▶ _WORK TASK_
Your response must consist of the listing below, repeated exactly.

▶ _EXERCISE DATA_
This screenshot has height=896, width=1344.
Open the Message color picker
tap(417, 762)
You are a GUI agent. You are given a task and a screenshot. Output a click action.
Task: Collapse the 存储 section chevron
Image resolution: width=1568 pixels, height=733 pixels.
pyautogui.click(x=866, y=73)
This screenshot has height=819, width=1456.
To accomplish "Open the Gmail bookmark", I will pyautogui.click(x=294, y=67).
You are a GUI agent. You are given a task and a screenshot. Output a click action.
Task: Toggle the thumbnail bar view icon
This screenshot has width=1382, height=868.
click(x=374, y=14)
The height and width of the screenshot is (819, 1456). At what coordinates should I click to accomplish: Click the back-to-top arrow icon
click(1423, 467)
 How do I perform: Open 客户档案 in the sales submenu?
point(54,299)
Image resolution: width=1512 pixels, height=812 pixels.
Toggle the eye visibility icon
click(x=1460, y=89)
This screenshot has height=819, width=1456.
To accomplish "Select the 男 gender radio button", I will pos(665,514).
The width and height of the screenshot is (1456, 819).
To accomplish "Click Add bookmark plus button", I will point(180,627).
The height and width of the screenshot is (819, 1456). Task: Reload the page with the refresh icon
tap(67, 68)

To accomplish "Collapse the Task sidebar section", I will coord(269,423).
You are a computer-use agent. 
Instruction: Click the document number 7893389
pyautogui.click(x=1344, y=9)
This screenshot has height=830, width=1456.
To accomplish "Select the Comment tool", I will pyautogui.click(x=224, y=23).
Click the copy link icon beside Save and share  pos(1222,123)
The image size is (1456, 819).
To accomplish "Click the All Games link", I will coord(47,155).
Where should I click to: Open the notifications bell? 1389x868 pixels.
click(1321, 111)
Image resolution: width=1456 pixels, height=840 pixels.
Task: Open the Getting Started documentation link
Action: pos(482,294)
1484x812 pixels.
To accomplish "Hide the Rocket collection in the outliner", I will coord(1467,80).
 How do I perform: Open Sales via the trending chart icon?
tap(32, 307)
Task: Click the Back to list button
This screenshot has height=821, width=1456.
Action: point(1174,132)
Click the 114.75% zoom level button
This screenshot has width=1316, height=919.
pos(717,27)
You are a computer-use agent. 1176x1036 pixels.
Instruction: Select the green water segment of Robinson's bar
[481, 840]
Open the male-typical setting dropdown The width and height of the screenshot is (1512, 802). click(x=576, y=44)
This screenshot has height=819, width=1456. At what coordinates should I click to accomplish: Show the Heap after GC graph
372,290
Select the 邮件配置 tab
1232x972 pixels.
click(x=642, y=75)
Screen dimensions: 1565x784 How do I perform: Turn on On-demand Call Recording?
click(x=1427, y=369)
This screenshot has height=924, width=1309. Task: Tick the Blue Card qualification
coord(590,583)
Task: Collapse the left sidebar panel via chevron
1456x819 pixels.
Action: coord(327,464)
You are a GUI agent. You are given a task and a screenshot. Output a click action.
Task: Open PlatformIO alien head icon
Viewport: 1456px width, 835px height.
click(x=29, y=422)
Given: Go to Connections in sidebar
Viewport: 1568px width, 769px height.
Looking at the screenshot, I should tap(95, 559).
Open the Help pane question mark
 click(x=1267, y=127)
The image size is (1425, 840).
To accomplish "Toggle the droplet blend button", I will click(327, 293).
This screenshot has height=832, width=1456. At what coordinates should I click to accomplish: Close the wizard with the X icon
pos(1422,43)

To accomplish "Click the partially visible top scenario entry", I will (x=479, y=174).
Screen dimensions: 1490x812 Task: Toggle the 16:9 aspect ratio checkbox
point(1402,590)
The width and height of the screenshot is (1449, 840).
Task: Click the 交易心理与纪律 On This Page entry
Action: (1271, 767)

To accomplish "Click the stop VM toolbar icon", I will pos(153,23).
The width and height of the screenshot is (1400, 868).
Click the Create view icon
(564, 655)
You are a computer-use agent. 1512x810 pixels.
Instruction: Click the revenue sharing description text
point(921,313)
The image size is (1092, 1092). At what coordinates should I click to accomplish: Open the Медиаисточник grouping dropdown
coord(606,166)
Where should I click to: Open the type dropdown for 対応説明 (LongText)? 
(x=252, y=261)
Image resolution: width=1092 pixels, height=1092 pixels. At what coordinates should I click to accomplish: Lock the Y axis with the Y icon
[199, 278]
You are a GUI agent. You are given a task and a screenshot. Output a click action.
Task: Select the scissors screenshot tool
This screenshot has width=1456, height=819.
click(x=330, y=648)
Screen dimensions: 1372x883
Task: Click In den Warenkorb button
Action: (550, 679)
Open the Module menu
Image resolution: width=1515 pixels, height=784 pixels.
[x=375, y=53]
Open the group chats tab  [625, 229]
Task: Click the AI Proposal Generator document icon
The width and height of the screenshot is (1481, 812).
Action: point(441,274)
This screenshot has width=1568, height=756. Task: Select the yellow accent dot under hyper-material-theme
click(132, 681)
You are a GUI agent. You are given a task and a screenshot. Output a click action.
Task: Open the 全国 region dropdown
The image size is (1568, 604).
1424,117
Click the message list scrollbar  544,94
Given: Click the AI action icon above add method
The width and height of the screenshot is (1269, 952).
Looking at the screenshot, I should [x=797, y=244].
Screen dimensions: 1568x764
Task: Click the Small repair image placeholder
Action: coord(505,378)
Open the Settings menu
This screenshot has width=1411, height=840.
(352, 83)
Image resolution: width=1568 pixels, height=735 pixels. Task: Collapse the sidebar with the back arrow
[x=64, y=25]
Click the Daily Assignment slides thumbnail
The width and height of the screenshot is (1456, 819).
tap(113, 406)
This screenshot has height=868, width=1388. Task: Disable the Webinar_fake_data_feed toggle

▶ _OUTPUT FOR THIS EXERCISE_
This screenshot has height=896, width=1344.
Open the Message color picker
tap(417, 762)
You are a GUI agent. You are given a task and a screenshot. Output a click action.
Task: Collapse the 存储 section chevron
Image resolution: width=1568 pixels, height=733 pixels.
pyautogui.click(x=866, y=73)
This screenshot has height=819, width=1456.
To accomplish "Open the Gmail bookmark", I will pyautogui.click(x=294, y=67).
You are a GUI agent. You are given a task and a screenshot. Output a click action.
Task: Toggle the thumbnail bar view icon
This screenshot has width=1382, height=868.
click(x=374, y=14)
The height and width of the screenshot is (819, 1456). At what coordinates should I click to accomplish: Click the back-to-top arrow icon
click(1423, 467)
 How do I perform: Open 客户档案 in the sales submenu?
point(54,299)
Image resolution: width=1512 pixels, height=812 pixels.
Toggle the eye visibility icon
click(x=1460, y=89)
This screenshot has height=819, width=1456.
To accomplish "Select the 男 gender radio button", I will pos(665,514).
The width and height of the screenshot is (1456, 819).
To accomplish "Click Add bookmark plus button", I will point(180,627).
The height and width of the screenshot is (819, 1456). Task: Reload the page with the refresh icon
tap(67, 68)

To accomplish "Collapse the Task sidebar section", I will coord(269,423).
You are a computer-use agent. 
Instruction: Click the document number 7893389
pyautogui.click(x=1344, y=9)
This screenshot has height=830, width=1456.
To accomplish "Select the Comment tool", I will pyautogui.click(x=224, y=23).
Click the copy link icon beside Save and share  pos(1222,123)
The image size is (1456, 819).
To accomplish "Click the All Games link", I will coord(47,155).
Where should I click to: Open the notifications bell? 1389x868 pixels.
click(1321, 111)
Image resolution: width=1456 pixels, height=840 pixels.
Task: Open the Getting Started documentation link
Action: pos(482,294)
1484x812 pixels.
To accomplish "Hide the Rocket collection in the outliner", I will coord(1467,80).
 How do I perform: Open Sales via the trending chart icon?
tap(32, 307)
Task: Click the Back to list button
This screenshot has height=821, width=1456.
Action: point(1174,132)
Click the 114.75% zoom level button
This screenshot has width=1316, height=919.
pos(717,27)
You are a computer-use agent. 1176x1036 pixels.
Instruction: Select the green water segment of Robinson's bar
[481, 840]
Open the male-typical setting dropdown The width and height of the screenshot is (1512, 802). click(x=576, y=44)
This screenshot has height=819, width=1456. At what coordinates should I click to accomplish: Show the Heap after GC graph
372,290
Select the 邮件配置 tab
1232x972 pixels.
click(x=642, y=75)
Screen dimensions: 1565x784 How do I perform: Turn on On-demand Call Recording?
click(x=1427, y=369)
This screenshot has height=924, width=1309. Task: Tick the Blue Card qualification
coord(590,583)
Task: Collapse the left sidebar panel via chevron
1456x819 pixels.
Action: coord(327,464)
You are a GUI agent. You are given a task and a screenshot. Output a click action.
Task: Open PlatformIO alien head icon
Viewport: 1456px width, 835px height.
click(x=29, y=422)
Given: Go to Connections in sidebar
Viewport: 1568px width, 769px height.
Looking at the screenshot, I should tap(95, 559).
Open the Help pane question mark
 click(x=1267, y=127)
The image size is (1425, 840).
To accomplish "Toggle the droplet blend button", I will click(327, 293).
This screenshot has height=832, width=1456. At what coordinates should I click to accomplish: Close the wizard with the X icon
pos(1422,43)

To accomplish "Click the partially visible top scenario entry", I will (x=479, y=174).
Screen dimensions: 1490x812 Task: Toggle the 16:9 aspect ratio checkbox
point(1402,590)
The width and height of the screenshot is (1449, 840).
Task: Click the 交易心理与纪律 On This Page entry
Action: (1271, 767)

To accomplish "Click the stop VM toolbar icon", I will pos(153,23).
The width and height of the screenshot is (1400, 868).
Click the Create view icon
(564, 655)
You are a computer-use agent. 1512x810 pixels.
Instruction: Click the revenue sharing description text
point(921,313)
The image size is (1092, 1092). At what coordinates should I click to accomplish: Open the Медиаисточник grouping dropdown
coord(606,166)
Where should I click to: Open the type dropdown for 対応説明 (LongText)? 
(x=252, y=261)
Image resolution: width=1092 pixels, height=1092 pixels. At what coordinates should I click to accomplish: Lock the Y axis with the Y icon
[199, 278]
You are a GUI agent. You are given a task and a screenshot. Output a click action.
Task: Select the scissors screenshot tool
This screenshot has width=1456, height=819.
click(x=330, y=648)
Screen dimensions: 1372x883
Task: Click In den Warenkorb button
Action: (550, 679)
Open the Module menu
Image resolution: width=1515 pixels, height=784 pixels.
[x=375, y=53]
Open the group chats tab  [625, 229]
Task: Click the AI Proposal Generator document icon
The width and height of the screenshot is (1481, 812).
Action: point(441,274)
This screenshot has width=1568, height=756. Task: Select the yellow accent dot under hyper-material-theme
click(132, 681)
You are a GUI agent. You are given a task and a screenshot. Output a click action.
Task: Open the 全国 region dropdown
The image size is (1568, 604).
1424,117
Click the message list scrollbar  544,94
Given: Click the AI action icon above add method
The width and height of the screenshot is (1269, 952).
Looking at the screenshot, I should [x=797, y=244].
Screen dimensions: 1568x764
Task: Click the Small repair image placeholder
Action: coord(505,378)
Open the Settings menu
This screenshot has width=1411, height=840.
(352, 83)
Image resolution: width=1568 pixels, height=735 pixels. Task: Collapse the sidebar with the back arrow
[x=64, y=25]
Click the Daily Assignment slides thumbnail
The width and height of the screenshot is (1456, 819).
tap(113, 406)
This screenshot has height=868, width=1388. Task: Disable the Webinar_fake_data_feed toggle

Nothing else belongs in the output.